La donnée personnelle est-elle une bombe à retardement ?

Le règlement européen sur la protection des données personnelles, qui entrera en vigueur en mai 2018, va changer la donne (voir notre article). Il met en place un contrôle a posteriori du traitement de la donnée à la place du système déclaratif existant - ex-ante - à réaliser auprès de la CNIL. En ce sens, chaque entreprise devra se responsabiliser (principe d'accountability) sur la question des données personnelles par l’adoption d’un système adéquat de protection et par l’utilisation du privacy by design (voir  notre article). De plus, la responsabilité du fournisseur pourra être engagée en plus de celle du responsable de traitement de la donnée. Ces nouvelles obligations impliquent que les entreprises s’y adaptent bien en amont de l’entrée en vigueur du texte. Et les sanctions en cas de non-respect sont très élevées [jusqu’à 4 % du chiffre d’affaires mondial de l’entreprise, ndlr].

Le règlement représente-t-il une contrainte ou une opportunité pour les entreprises ?

Le règlement est une opportunité. Il allège encore plus le formalisme lié à la matière. De plus, il offre des règles harmonisées pour l’UE et devra être interprété de manière homogène en Europe. Ainsi, une coordination des différentes CNIL des États membres est organisée par le texte et le futur Comité européen de protection des données (CEPD) tranchera les litiges entre elles. Le règlement devrait aussi motiver les entreprises à utiliser des outils qui respectent la donnée personnelle - du fait du privacy by design -, comme par exemple les programmes détruisant les cookies de manière automatique. Enfin, le CEPD aura le pouvoir de mettre en place des guidlines afin de renforcer la mise en place des techniques de chiffrage ou d’anonymisation. Ceci facilitera aux entreprises l’utilisation et l’analyse des data. 

Quelles sont vos pistes de travail pour vous mettre en conformité avec le règlement ?

Tout d’abord nous devrons réfléchir à aménager le principe de responsabilité. Un audit sera à mener en ce sens. Nous devrons désigner le DPO (data protection officer) (voir  notre article). Nous aurons aussi à mener une analyse des risques et à définir les moyens qui nous permettrons d’y faire face (via des privacy impact assessment). Cela nécessite une certaine organisation interne. L’esprit du règlement me fait beaucoup penser à la mise en place du programme de compliance dans le domaine de l’anti-corruption (via l’adoption d’un code de conduite, de formations internes, etc.), comme peut l’aborder aujourd’hui le projet de loi Sapin II (voir notre article). Notre approche ira dans le même sens. Par exemple, le DPO, qui sera un membre de la direction Legal & Compliance, mènera des audits avec le business sur des problématiques données personnelles. Enfin, concernant la responsabilité possible du fournisseur prévu par le règlement, il faudra définir les rôles respectifs clients/fournisseur sur le traitement des données personnelles. Nous devrons revoir nos contrats au cas par cas en ayant cela en tête.

Comment avez-vous géré l’invalidité du safe harbor et l’entrée en vigueur du Privacy Shield ?

● Section des données:
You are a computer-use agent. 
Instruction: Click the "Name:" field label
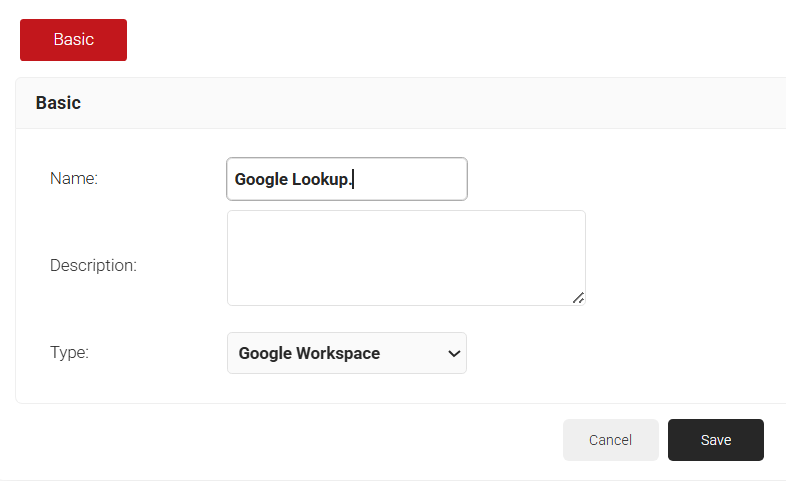[x=74, y=179]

● Consigne écrite:
Réécrivez le passage du texte sur les données personnelles qui commence aux mots "Le règlement est" et s'arrête après "l’analyse des data.", en y remplaçant "cookies" par "traceurs".

● Réponse complète:
Le règlement est une opportunité. Il allège encore plus le formalisme lié à la matière. De plus, il offre des règles harmonisées pour l’UE et devra être interprété de manière homogène en Europe. Ainsi, une coordination des différentes CNIL des États membres est organisée par le texte et le futur Comité européen de protection des données (CEPD) tranchera les litiges entre elles. Le règlement devrait aussi motiver les entreprises à utiliser des outils qui respectent la donnée personnelle - du fait du privacy by design -, comme par exemple les programmes détruisant les traceurs de manière automatique. Enfin, le CEPD aura le pouvoir de mettre en place des guidlines afin de renforcer la mise en place des techniques de chiffrage ou d’anonymisation. Ceci facilitera aux entreprises l’utilisation et l’analyse des data.